Hey, ya'll! I'm new here, and happy to be here. I was just wondering what films out there have motivated you to read the "original". One of my favorite films is Orlando (Virginia Woolf), so I'm trying to get to the read. I think it's interesting to compare the two genres of the same work. Usually I find the book to be far better, but occasionally... Anyway, I've found film to be a good source for the library list. What do any of ya'll think?

Views: 74

Replies to This Discussion

There's been quite a few occasions where I've ended up reading the books after watching the movies actually, mostly by these authors;
Stephen King (The Shining, 'Salem's Lot, Firestarter, Cujo, It, The Langoliers & Trucks)

Tom Clancy (The Hunt for Red October, Patriot Games, Clear and Present Danger & The Sum of All Fears)

John Grisham (A Time to Kill, The Pelican Brief & The Rainmaker)
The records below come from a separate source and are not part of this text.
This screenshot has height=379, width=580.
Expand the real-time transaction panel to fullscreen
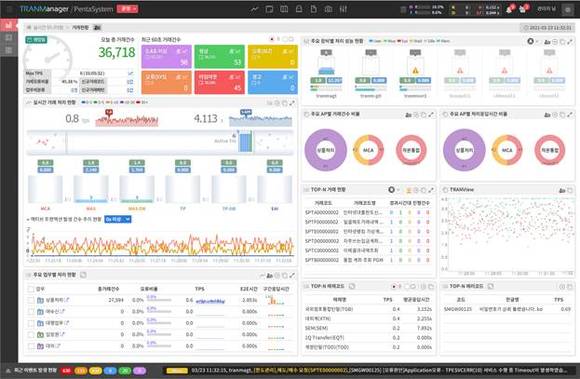pyautogui.click(x=292, y=103)
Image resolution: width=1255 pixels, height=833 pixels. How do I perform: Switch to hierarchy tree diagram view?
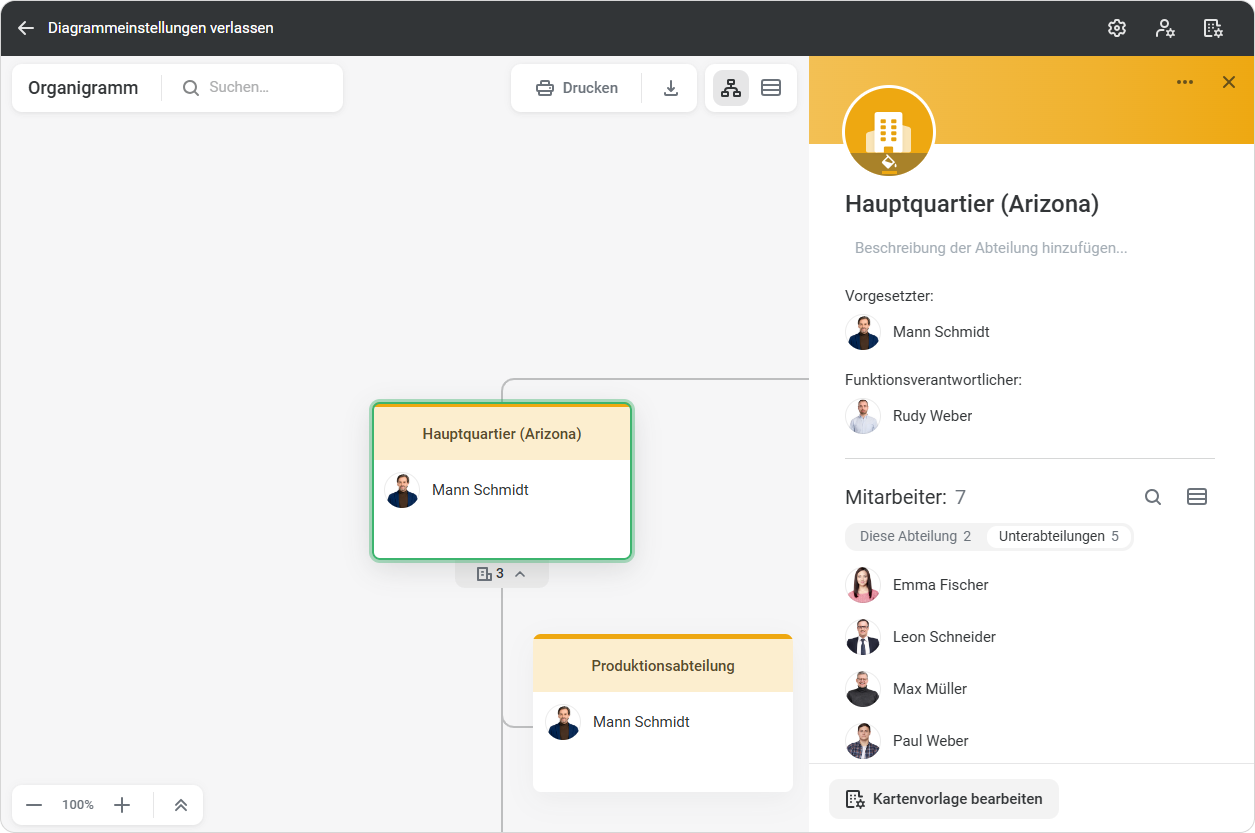pos(731,88)
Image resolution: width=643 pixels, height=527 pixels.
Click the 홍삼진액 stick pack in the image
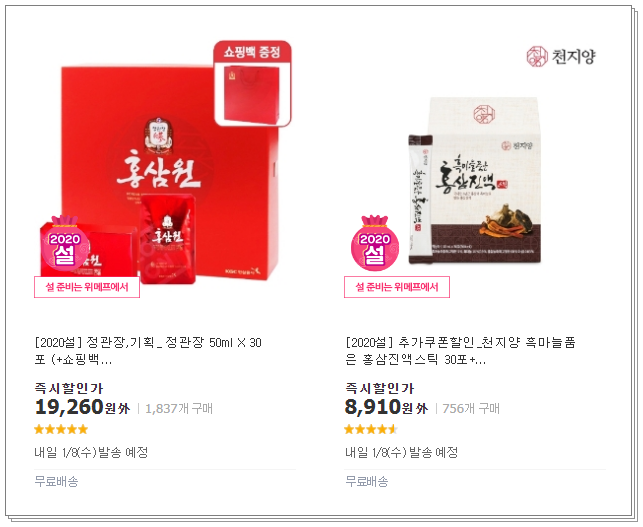tap(421, 199)
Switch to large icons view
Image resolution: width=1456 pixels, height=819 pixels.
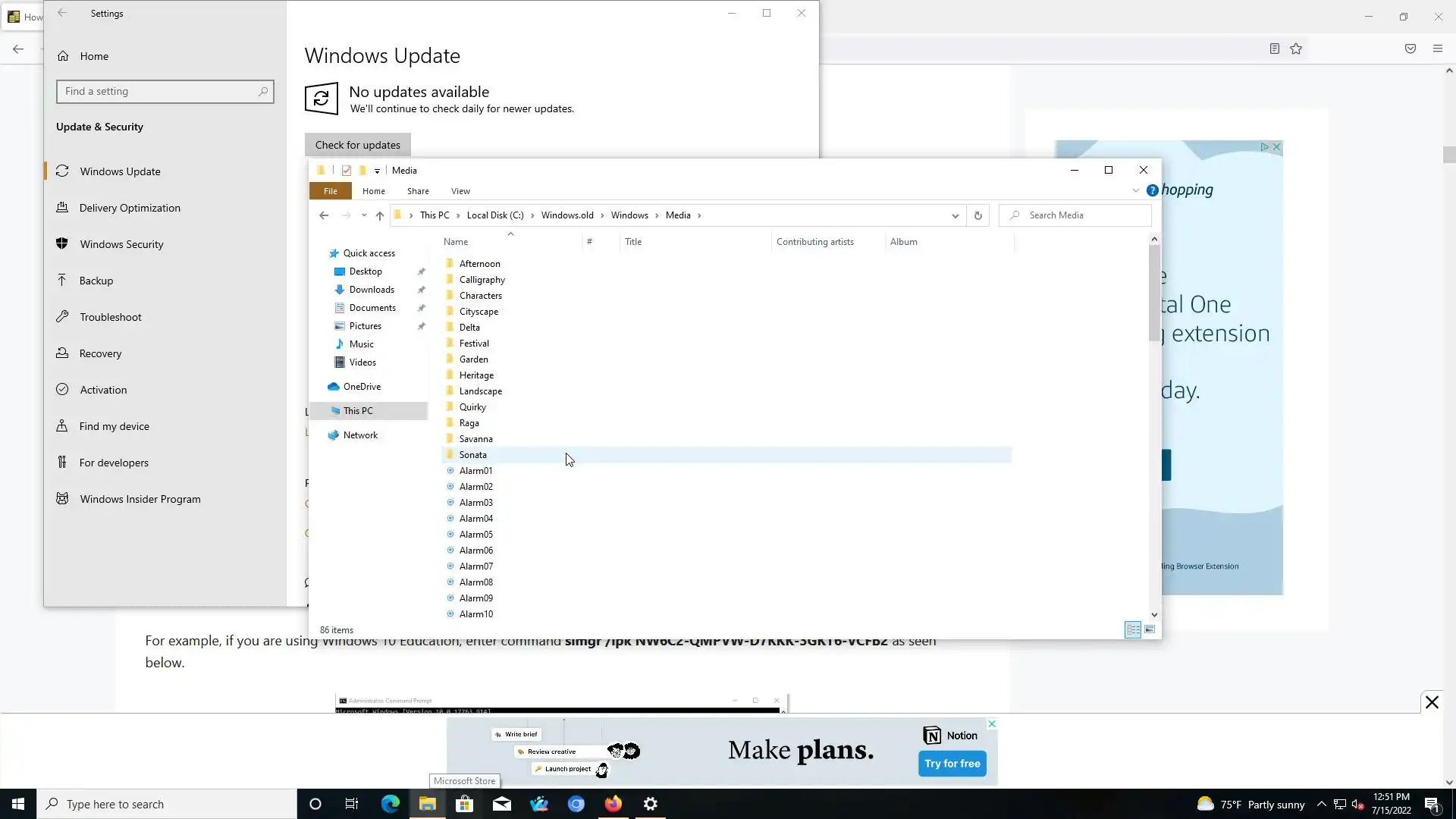coord(1150,629)
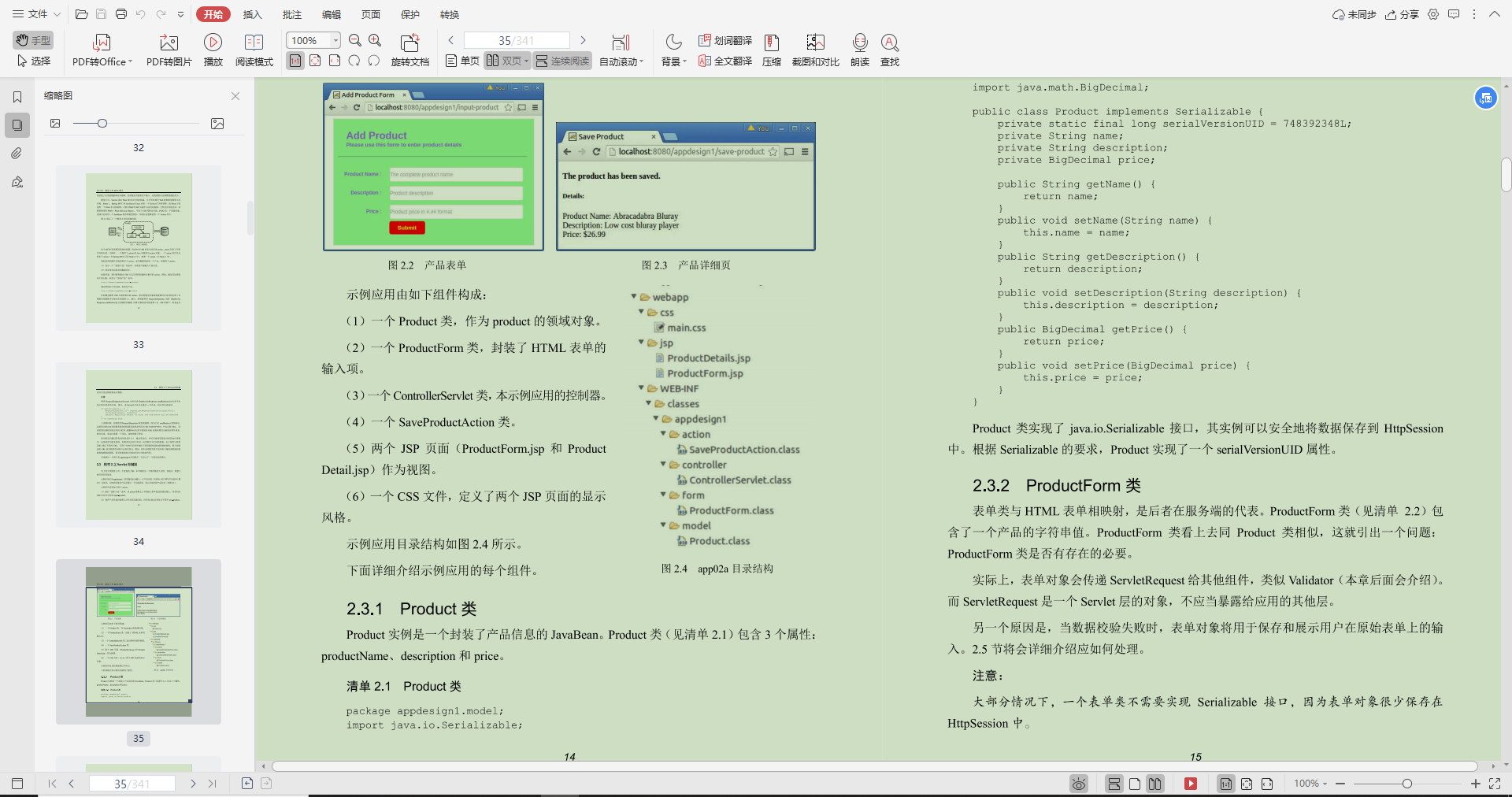Toggle 连续阅读 continuous reading mode
This screenshot has height=797, width=1512.
(562, 61)

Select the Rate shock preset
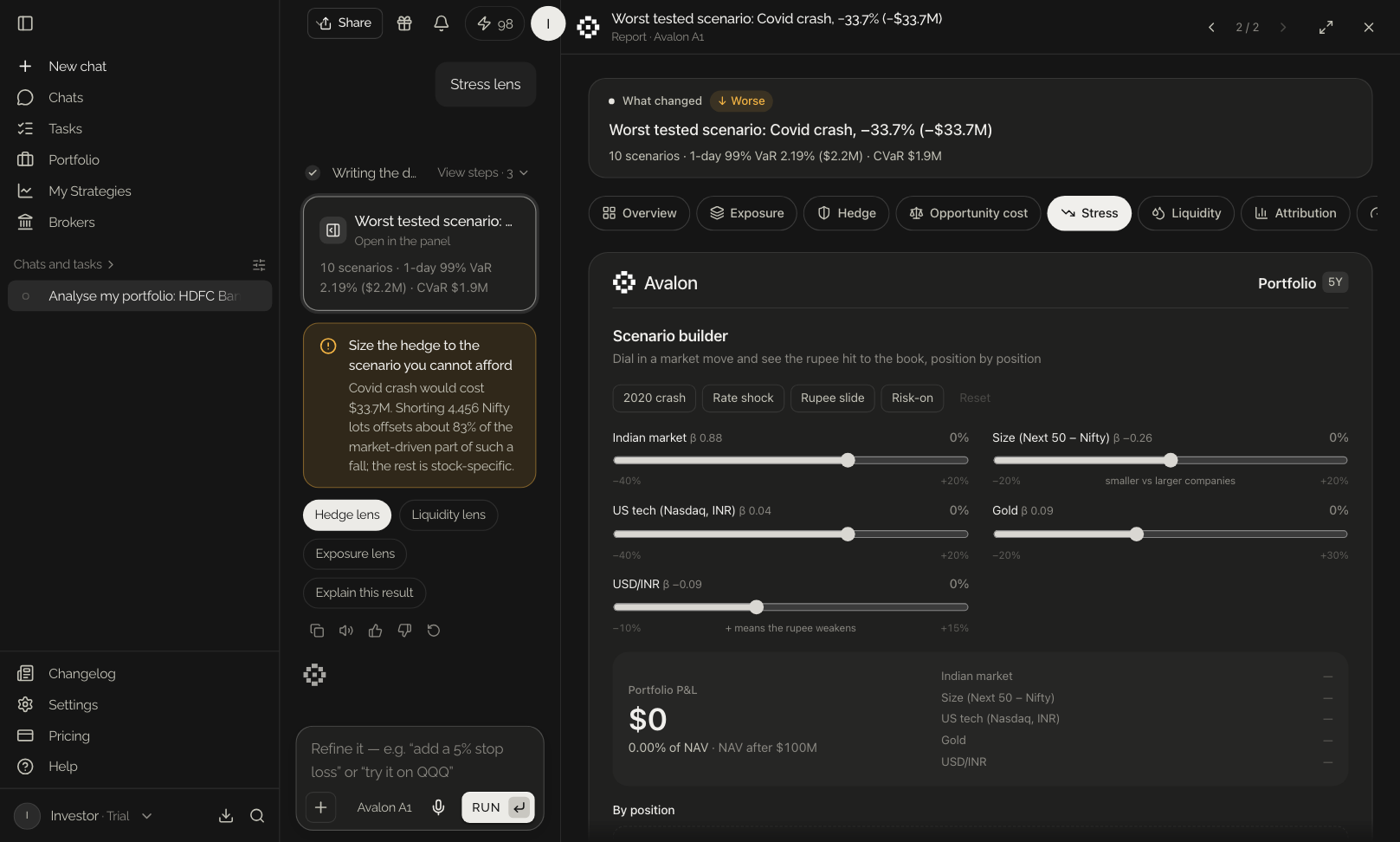coord(743,398)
Of course, there's been others:
Jurassic Park
Bad Moon

That's all the ones I remember right now, there's probably a lot more (not to mention all the ones where I watched the movies after reading the books).
Ring of Bright Water- am I showing my age here lol? I loved the film so I went and got the book- and it was even more brilliant!
I usually work in reverse — read a book and then watch the film to see if the cinema industry has done justice to the original. A fine example would be THE HOURS by Michael Cunningham wherein nearly every page was faithfully reproduced.

Another example would be Michael Ondaatje's THE ENGLISH PATIENT. As the actor's spoke their lines, in my mind's eye I could see, and feel, the words of the novel come to life.

For the most part the British are much more cognizant of reproducing a writer's words with care - Hollywood screenwriters often seem to think that they can do a better job than the original author of a work.
I usually read the book first, as well, if I can (so many books...), but sometimes it happens that I only become aware of the book AFTER I've seen the film. American Psycho by Bret Easton Ellis is one such example. I had seen Mary Harron's excellent film a couple of times before I actually got around to the book. It, too, is phenomenal; however, on this rare occasion, I found that the film translated much better for me. Of course, being two completely different genres of storytelling, they naturally are different.
It's completely the opposite for me. I find very distracting when reading to have the visuals of the movie already in my head. I tend to not look for the book once I've seen the movie unless I have reason to think the book was exceptionally better than the movie. For that reason if it's a book I know I want to read I do it before seeing the movie.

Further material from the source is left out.